This web-site is devoted to the history of the parish of New Cumnock which is situated in the Southern Uplands of Scotland.
- In 1650 the original parish of Cumnock was divided into the two new parishes of Old Cumnock and New Cumnock. The parish of Old Cumnock was served by the existing parish church whilst a new parish church was built for the parish of New Cumnock.
- The new church, now the Auld Kirk was built on the site of Cumnock Castle, the ancient seat of the Barons of Cumnock, held by the Earls of Dunbar from the late 13th century. Cumnock Castle overlooked the confluence of the River Nith and the Afton Water, a meeting of waters that gave rise to the Gaelic place-name comunn ach ‘place of the confluence’. The town of New Cumnock grew up around the new church at the heart of the large upland parish of New Cumnock.
- Much of the history of the parish is found in the surrounding hills. In the Bronze Age Burial Cairns or on the Roman roads or in the household of William Wallace, the great Scottish patriot at Castle William. The hills are also home to the legend of Robert the Bruce being hunted here, whilst Edward II of England held court at Cumnock Castle. Nearly 400 years later and the same hills would provide refuge for the Covenanters in their battle for spiritual freedom. One of their number Patrick Gemmil was a signatory of the Sanquhar Declaration, an act which ensured his murder and martyrdom.
- The hills, valleys and the fields were also the source of liveliehood for many parishioners and the late 16th century maps ably show the spread of the ferme-tounes, many of which survive in name to this day.
- Robert Burns ensured world-wide celebrity for the parish with ‘Sweet Afton’, his tribute to the Afton Water that flows gently through the glorious Glen Afton past the impressive setting of the Burns’ Cairn.
- In the 20th century coal became king and New Cumnock became ‘a mining community’ with pits and miners-rows now populating the landscape.

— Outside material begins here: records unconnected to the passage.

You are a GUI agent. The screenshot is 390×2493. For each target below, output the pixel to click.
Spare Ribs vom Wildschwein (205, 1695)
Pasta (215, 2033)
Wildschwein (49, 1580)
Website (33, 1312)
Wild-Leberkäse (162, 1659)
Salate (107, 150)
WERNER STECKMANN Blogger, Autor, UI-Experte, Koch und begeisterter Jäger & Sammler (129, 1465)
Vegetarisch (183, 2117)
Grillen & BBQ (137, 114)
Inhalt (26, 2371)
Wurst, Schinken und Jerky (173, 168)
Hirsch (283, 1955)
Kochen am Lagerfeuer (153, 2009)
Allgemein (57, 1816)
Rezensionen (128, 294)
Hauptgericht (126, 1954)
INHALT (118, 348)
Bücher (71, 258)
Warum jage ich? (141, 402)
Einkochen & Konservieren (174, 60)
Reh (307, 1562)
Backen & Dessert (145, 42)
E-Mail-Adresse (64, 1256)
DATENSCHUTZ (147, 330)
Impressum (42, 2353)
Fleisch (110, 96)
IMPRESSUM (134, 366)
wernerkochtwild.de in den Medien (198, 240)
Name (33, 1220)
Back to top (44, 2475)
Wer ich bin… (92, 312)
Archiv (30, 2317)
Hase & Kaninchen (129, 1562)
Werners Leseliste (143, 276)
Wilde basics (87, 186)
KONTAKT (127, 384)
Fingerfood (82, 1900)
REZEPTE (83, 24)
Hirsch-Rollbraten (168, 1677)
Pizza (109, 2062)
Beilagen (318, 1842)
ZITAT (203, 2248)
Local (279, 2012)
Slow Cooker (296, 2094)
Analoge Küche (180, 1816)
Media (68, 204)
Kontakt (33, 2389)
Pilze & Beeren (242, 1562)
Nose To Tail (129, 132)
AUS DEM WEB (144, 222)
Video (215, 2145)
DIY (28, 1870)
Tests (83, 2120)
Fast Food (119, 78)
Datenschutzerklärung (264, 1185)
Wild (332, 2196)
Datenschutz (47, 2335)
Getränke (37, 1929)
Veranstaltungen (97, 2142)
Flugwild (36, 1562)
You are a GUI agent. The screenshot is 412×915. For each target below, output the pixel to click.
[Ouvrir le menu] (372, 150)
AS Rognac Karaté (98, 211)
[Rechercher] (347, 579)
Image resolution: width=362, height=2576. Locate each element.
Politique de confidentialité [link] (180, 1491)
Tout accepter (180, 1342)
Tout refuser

In 1950 the world held its breath as 129 New Cumnock miners were trapped in the Knockshinnoch Disaster , 116 were rescued in a dramatic fashion, whilst 13 souls lost their lives. Less than half a century later Thatcher’s ‘Plan for Coal’ destroyed the industry nation-wide. Jobs were lost and the the town’s population began to dwindle but thankfully the mining community spirit has endured.
- It was not all doom and gloom and in 1993 the people of New Cumnock’s search for the holy grail was realised as Glenafton Athletic Football Club brought home the Scottish Junior Cup the most coveted trophy in Scottish if not World football ! Happy to report they repeated the feat in Season 2013/14.